About a week ago an article was all the buzz on the blogosphere. Some hailed it for its honesty, others criticized it for it’s supposition from which that article is based that weight loss is supposed to solve all of your problems. My reaction to the article was closer to the latter. I was annoyed by the article.
While the message that I think they were trying to get across is that you can’t expect one thing to be a fix all in your life and that your expectations need to be realistic, the message that I fear comes across, especially from Jen Larsen’s section of the article, is a discouraging one. It leaves me with a negative feeling about weight loss and I think that it is overall just a distraction to weight loss.
What do I mean by distraction?
Before I started my weight loss I used to read articles like this and feel a little hopeless about the fact that apparently weight loss wouldn’t fix anything for me. Adding to the first section of the article in which we are told that Jen was disappointed about her weight loss we are then introduced to Jennette Fulda who tells us that she was happy fat. The overall tone suggests that there is no point in weight loss.
I’m (almost) 30lbs into this whole weight loss thing but I can say without any hesitation that every single aspect of the weight loss process is worth it. I can already move in ways that I couldn’t, I have more energy, my skin and hair look much better (even if my hair is still a fluffy curly mess), the coloring in my face no longer looks sickly, I love waking up each morning and noticing something that is a little different (yesterday I noticed that my jaw line is starting to show), and I get to dig out the clothing I had sadly put away because it no longer fit me.
“I think fat people are sold a fantasy, and then get no support in the reality, because we’re simply supposed to be grateful that we’re no longer fat,” Larsen says. Oh no, it’s much more than being grateful that I’m no
longer less fat. I’m grateful for all of those things and the quality of my life is naturally improving because of it.
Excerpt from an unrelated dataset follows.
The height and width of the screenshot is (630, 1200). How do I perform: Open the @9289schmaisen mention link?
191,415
If you are thinking about starting a weight loss journey, though, or you are already on a weight loss journey, there are several things that I think are important to combating this particular distraction.
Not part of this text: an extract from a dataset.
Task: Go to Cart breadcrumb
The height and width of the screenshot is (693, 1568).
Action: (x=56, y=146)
Expectations: We do have to be realistic about what to expect from the weight loss. Am I going to look better, feel better, be healthier, have more opportunities, be looked at differently by others, be treated better, and even be checked out (possibly)? Yes! Am I going to find the man of my dreams (Dietgirl did), get super rich, become famous, get a promotion, be cured of depression, be cured of other ailments, and take over the world? Maybe, probably not. Weight loss is one of the pieces of the puzzle in all of these things but only a piece.
Work on the Interior, not just the Exterior: A few months before I took the plunge with changing my diet I started working on the habits, thought patterns, feelings, and unhealthy emotional baggage in general. For several months, knowing that I was going to get to work on weight loss in the near future, I allowed myself to eat whatever I felt like eating while I dealt with those other things. This probably wasn’t the best way to go about it but dealing with the inner stuff is almost more important than eating your broccoli. No willpower, strategy, or “diet rules” will have any consequence in the long run.
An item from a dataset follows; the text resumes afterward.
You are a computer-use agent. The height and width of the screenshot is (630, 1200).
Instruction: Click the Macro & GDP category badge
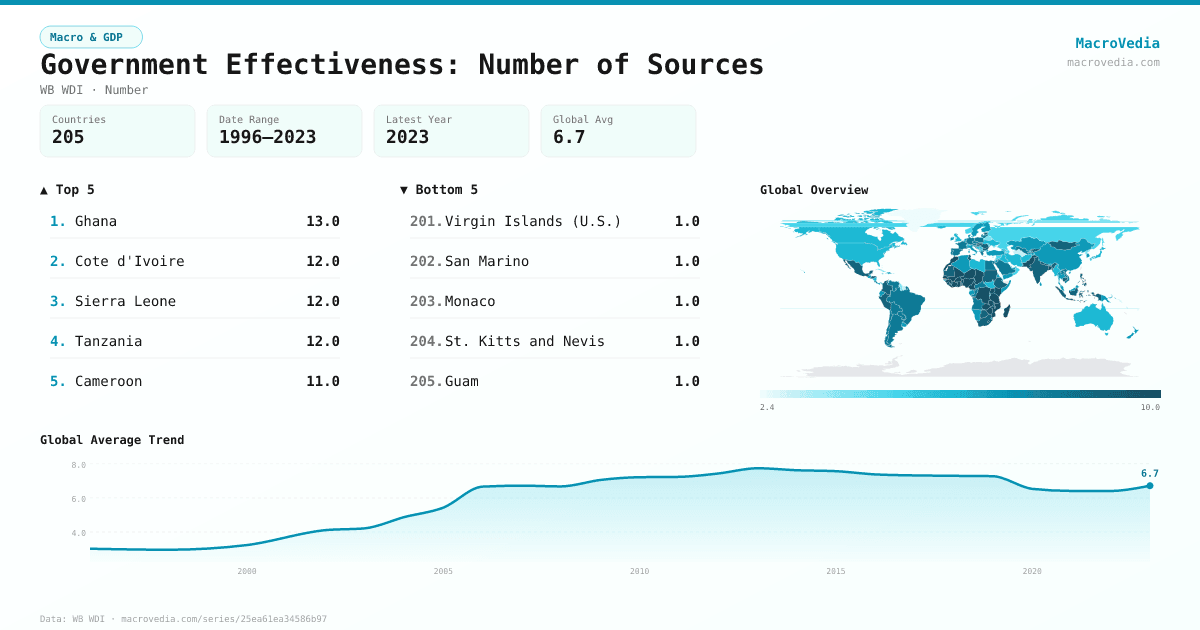91,35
Using a Healthy Weight Loss Method: If we try to lose weight by making changes that we know will be temporary, not real lifestyle changes, we will not change either. The last woman, Darliene Howell says “She’s tried ‘every diet on the planet’ and has counted calories, points, carbs and proteins ‘until I thought I was losing my mind,’ she says. She lost 100 pounds on a liquid diet.” I don’t mean to sound judgmental, even if I am, in fact, being judgmental, but it doesn’t sound like anything she tried was actually a permanent lifestyle change. She deserves a real tip of the hat, though, because at the end of the article it does say that “A few years ago she was 300 pounds. Now’s she’s 240 pounds, dropping 60 pounds by ‘listening to her body,’ she says. She swears she’ll never diet again, but will keep on dancing.”
What do you think: Do articles like this discourage you? Do they distract from all of the awesomeness of weight loss?